The task ▸
Reproduce the records word for word, starting at the line with "Image resolution: width=1024" and continuing through the end of the records, both ends included. Leave the pictures out of your answer.

Word and item position data
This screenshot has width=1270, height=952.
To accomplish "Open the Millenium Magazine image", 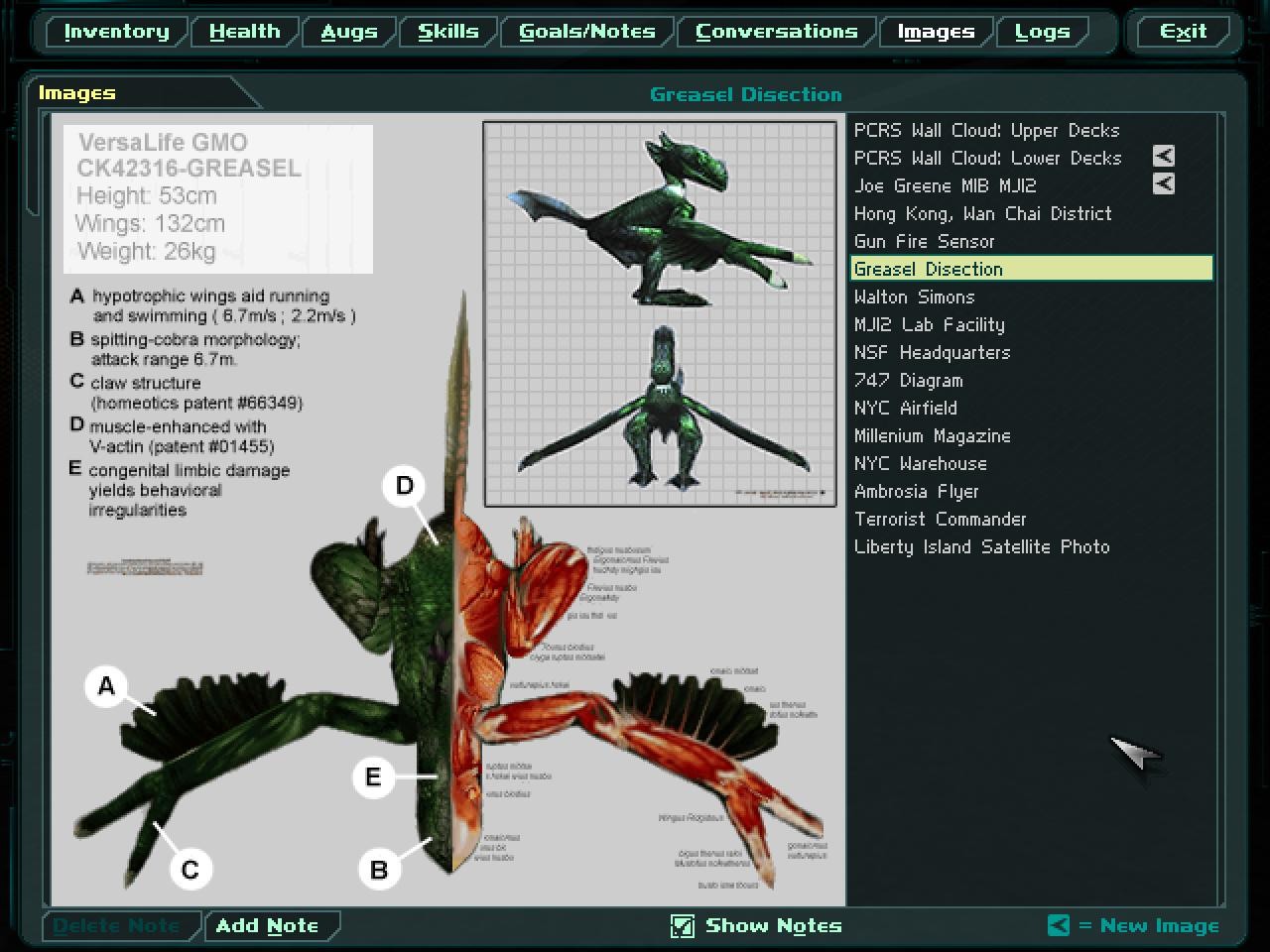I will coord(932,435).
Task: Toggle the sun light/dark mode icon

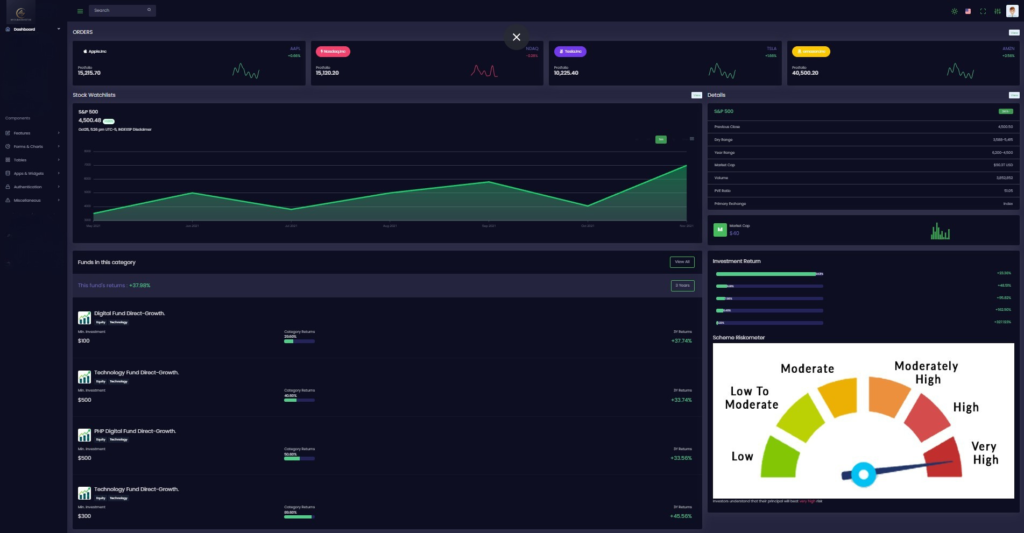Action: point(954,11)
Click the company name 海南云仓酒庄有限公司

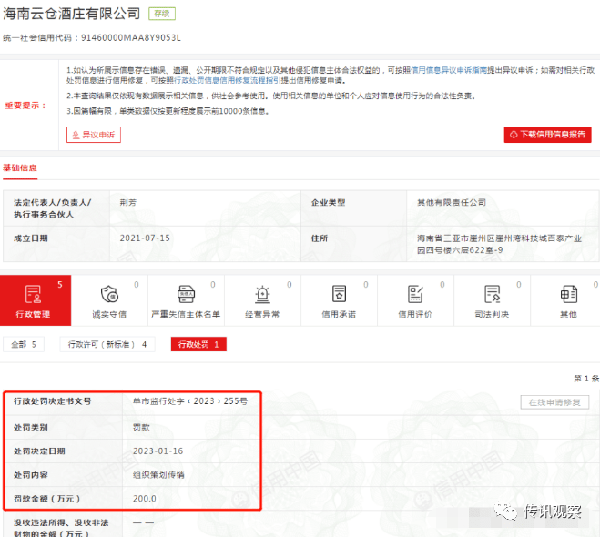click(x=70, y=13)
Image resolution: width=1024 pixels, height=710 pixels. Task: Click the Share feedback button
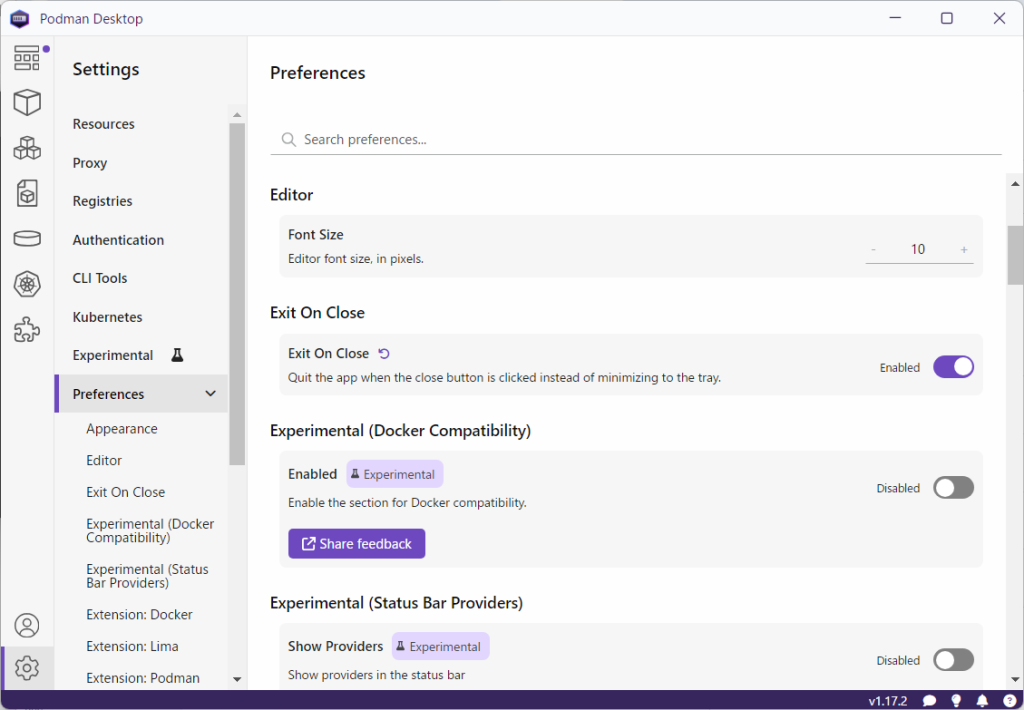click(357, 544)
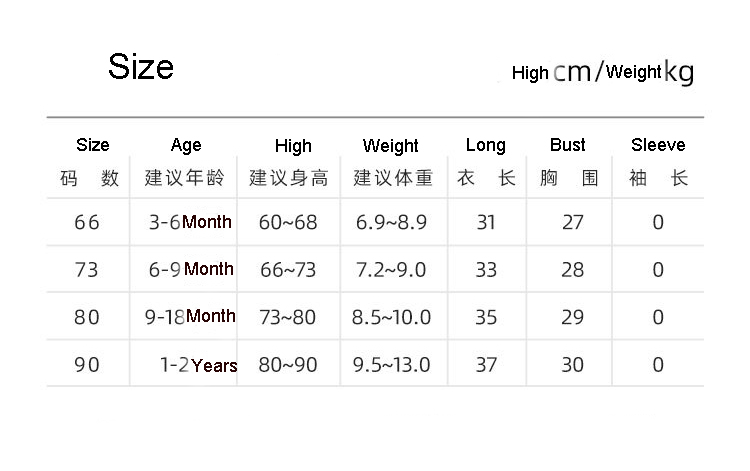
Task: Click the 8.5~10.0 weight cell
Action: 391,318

Result of the exercise ▸
Image resolution: width=1024 pixels, height=710 pixels. Task: Click the Share feedback button
click(357, 544)
Task: Click the 8.5~10.0 weight cell
Action: 391,318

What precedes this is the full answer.